Better Solutions
Fortunately there are better solutions available:
- mod_line_edit, mod_substitute or mod_sed can be used as an exact equivalent to mod_ext_filter+sed, but at a tiny fraction of the performance overhead. It can also be configured to generalise better.
- For HTML pages, markup-aware filters can do the job more intelligently, again at a much-reduced overhead compared to mod_ext_filter.
In fairness to Barnett, things have changed since he wrote his book. mod_line_edit was published in December 2005, just three months before Barnett's book, while the other modules came later. Several markup-aware modules that'll do the job are older (going back to 2003), but none of them was intended nor advertised as a security aid.
So, let's look at how we can improve on Barnett's solution to information disclosure. First, we just replace Barnett's solution with mod_line_edit:
SetEnv LineEdit "text/html"
LERewriteRule <!--.*--> ""
<LocationMatch /cgi-bin/wm*>
SetOutputFilter line-editor
</LocationMatch>
Right. That helps with performance. To implement Barnett's other fixes, we introduce two more LERewriteRules, which mod_line_edit applies in a single, efficient parse. We've eliminated three external program calls (in effect, three times the "CGI Overhead"), and reduced the number of times we parse the document from three to one.

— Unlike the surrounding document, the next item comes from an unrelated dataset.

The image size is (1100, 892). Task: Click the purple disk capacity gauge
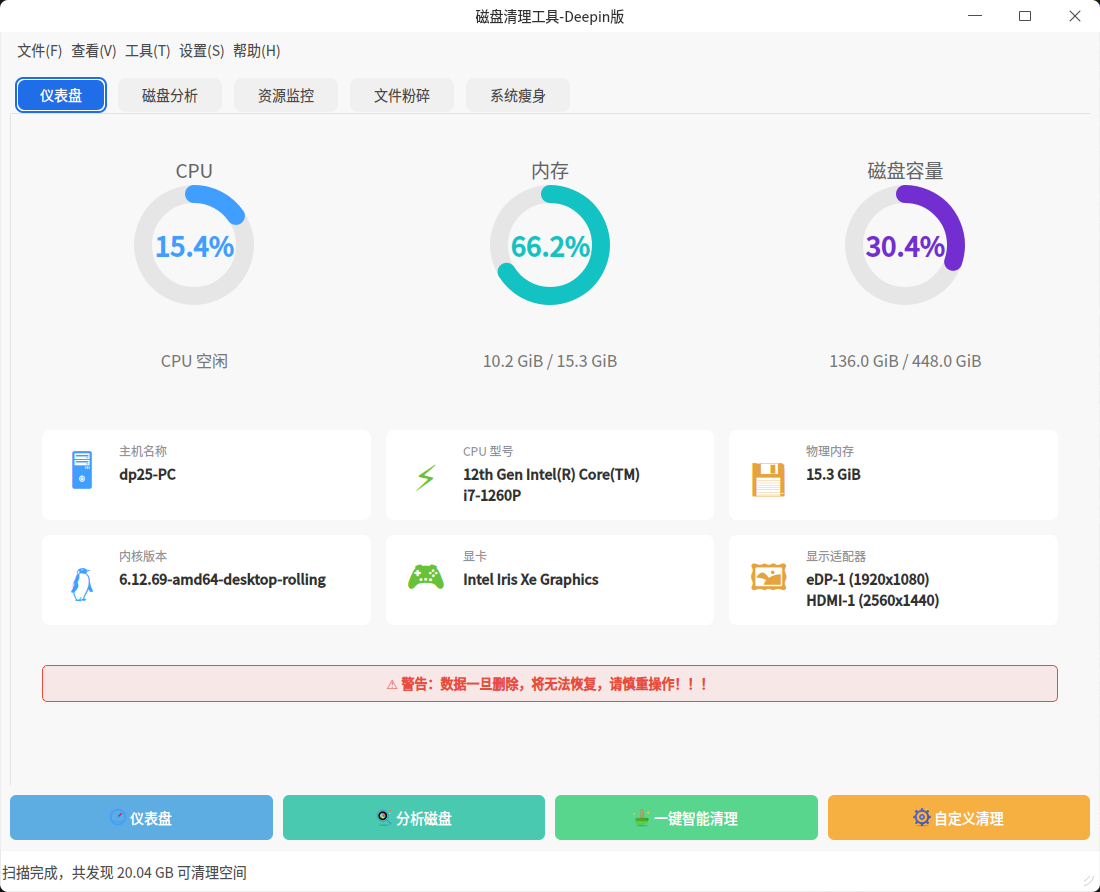tap(905, 246)
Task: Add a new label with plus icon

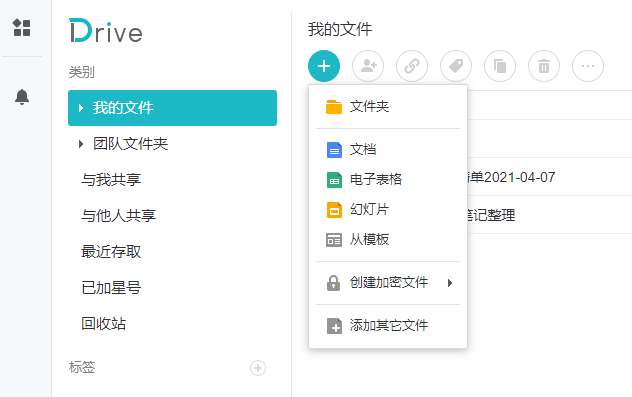Action: pos(258,368)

Fixing the regexp is easy: for example, <!--.*?--> works. That leaves us with multi-line comments to deal with. mod_line_edit can do that too: with
LELineEnd NONE
it will slurp the whole document into memory before parsing (a significant performance overhead for large responses, but vastly better than an ext_filter). Or, with
LELineEnd CUSTOM >
it will treat > as "line end", so that comments will be parsed whole (provided no literal > appears within a comment).